### DATA RECORDS ###

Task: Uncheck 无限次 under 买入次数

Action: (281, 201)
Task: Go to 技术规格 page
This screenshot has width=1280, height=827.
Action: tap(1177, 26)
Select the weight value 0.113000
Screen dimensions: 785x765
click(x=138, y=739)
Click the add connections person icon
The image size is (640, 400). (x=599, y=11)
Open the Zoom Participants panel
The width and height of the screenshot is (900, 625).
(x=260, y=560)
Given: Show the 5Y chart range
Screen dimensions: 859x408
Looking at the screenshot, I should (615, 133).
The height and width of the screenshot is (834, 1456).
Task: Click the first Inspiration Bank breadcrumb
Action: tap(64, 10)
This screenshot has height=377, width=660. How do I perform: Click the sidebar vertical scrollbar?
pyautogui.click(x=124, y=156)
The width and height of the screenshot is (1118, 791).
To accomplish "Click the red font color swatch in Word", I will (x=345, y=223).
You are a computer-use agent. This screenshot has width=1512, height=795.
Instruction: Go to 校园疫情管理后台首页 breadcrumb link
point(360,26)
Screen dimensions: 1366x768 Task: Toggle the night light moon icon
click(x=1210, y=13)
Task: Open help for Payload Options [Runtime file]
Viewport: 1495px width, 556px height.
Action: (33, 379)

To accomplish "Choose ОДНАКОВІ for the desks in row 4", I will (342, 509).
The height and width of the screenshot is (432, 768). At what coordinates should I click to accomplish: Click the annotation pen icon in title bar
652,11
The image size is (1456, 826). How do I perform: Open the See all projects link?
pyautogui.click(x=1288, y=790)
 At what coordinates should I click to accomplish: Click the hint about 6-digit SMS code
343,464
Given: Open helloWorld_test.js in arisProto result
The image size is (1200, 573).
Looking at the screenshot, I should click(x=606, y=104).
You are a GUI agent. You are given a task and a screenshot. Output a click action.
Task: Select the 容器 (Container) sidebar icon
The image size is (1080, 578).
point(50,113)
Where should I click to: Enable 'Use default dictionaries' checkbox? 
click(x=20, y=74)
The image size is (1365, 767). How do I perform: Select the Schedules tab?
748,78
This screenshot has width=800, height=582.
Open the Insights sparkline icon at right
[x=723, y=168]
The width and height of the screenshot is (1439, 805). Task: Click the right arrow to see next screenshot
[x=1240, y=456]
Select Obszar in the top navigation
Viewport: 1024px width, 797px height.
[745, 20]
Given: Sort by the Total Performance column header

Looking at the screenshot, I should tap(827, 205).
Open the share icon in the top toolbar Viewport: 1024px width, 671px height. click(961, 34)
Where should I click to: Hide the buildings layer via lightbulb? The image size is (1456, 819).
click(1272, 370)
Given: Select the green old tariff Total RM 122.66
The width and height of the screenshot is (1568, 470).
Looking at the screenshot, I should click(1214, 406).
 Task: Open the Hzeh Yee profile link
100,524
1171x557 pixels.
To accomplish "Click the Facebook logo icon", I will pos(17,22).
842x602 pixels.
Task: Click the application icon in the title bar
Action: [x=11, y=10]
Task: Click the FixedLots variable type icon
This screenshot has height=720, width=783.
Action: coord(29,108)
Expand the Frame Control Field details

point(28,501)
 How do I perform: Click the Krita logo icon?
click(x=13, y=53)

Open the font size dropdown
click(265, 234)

###

# INSTRUCTION
Please copy the listing above line for line, exactly as it appears.

# COMPLETE RESPONSE
Task: Uncheck 无限次 under 买入次数

Action: (281, 201)
Task: Go to 技术规格 page
This screenshot has width=1280, height=827.
Action: tap(1177, 26)
Select the weight value 0.113000
Screen dimensions: 785x765
click(x=138, y=739)
Click the add connections person icon
The image size is (640, 400). (x=599, y=11)
Open the Zoom Participants panel
The width and height of the screenshot is (900, 625).
(x=260, y=560)
Given: Show the 5Y chart range
Screen dimensions: 859x408
Looking at the screenshot, I should (615, 133).
The height and width of the screenshot is (834, 1456).
Task: Click the first Inspiration Bank breadcrumb
Action: tap(64, 10)
This screenshot has height=377, width=660. How do I perform: Click the sidebar vertical scrollbar?
pyautogui.click(x=124, y=156)
The width and height of the screenshot is (1118, 791).
To accomplish "Click the red font color swatch in Word", I will (x=345, y=223).
You are a computer-use agent. This screenshot has width=1512, height=795.
Instruction: Go to 校园疫情管理后台首页 breadcrumb link
point(360,26)
Screen dimensions: 1366x768 Task: Toggle the night light moon icon
click(x=1210, y=13)
Task: Open help for Payload Options [Runtime file]
Viewport: 1495px width, 556px height.
Action: (33, 379)

To accomplish "Choose ОДНАКОВІ for the desks in row 4", I will (342, 509).
The height and width of the screenshot is (432, 768). At what coordinates should I click to accomplish: Click the annotation pen icon in title bar
652,11
The image size is (1456, 826). How do I perform: Open the See all projects link?
pyautogui.click(x=1288, y=790)
 At what coordinates should I click to accomplish: Click the hint about 6-digit SMS code
343,464
Given: Open helloWorld_test.js in arisProto result
The image size is (1200, 573).
Looking at the screenshot, I should click(x=606, y=104).
You are a GUI agent. You are given a task and a screenshot. Output a click action.
Task: Select the 容器 (Container) sidebar icon
The image size is (1080, 578).
point(50,113)
Where should I click to: Enable 'Use default dictionaries' checkbox? 
click(x=20, y=74)
The image size is (1365, 767). How do I perform: Select the Schedules tab?
748,78
This screenshot has width=800, height=582.
Open the Insights sparkline icon at right
[x=723, y=168]
The width and height of the screenshot is (1439, 805). Task: Click the right arrow to see next screenshot
[x=1240, y=456]
Select Obszar in the top navigation
Viewport: 1024px width, 797px height.
[745, 20]
Given: Sort by the Total Performance column header

Looking at the screenshot, I should tap(827, 205).
Open the share icon in the top toolbar Viewport: 1024px width, 671px height. click(961, 34)
Where should I click to: Hide the buildings layer via lightbulb? The image size is (1456, 819).
click(1272, 370)
Given: Select the green old tariff Total RM 122.66
The width and height of the screenshot is (1568, 470).
Looking at the screenshot, I should click(1214, 406).
 Task: Open the Hzeh Yee profile link
100,524
1171x557 pixels.
To accomplish "Click the Facebook logo icon", I will pos(17,22).
842x602 pixels.
Task: Click the application icon in the title bar
Action: [x=11, y=10]
Task: Click the FixedLots variable type icon
This screenshot has height=720, width=783.
Action: coord(29,108)
Expand the Frame Control Field details

point(28,501)
 How do I perform: Click the Krita logo icon?
click(x=13, y=53)

Open the font size dropdown
click(265, 234)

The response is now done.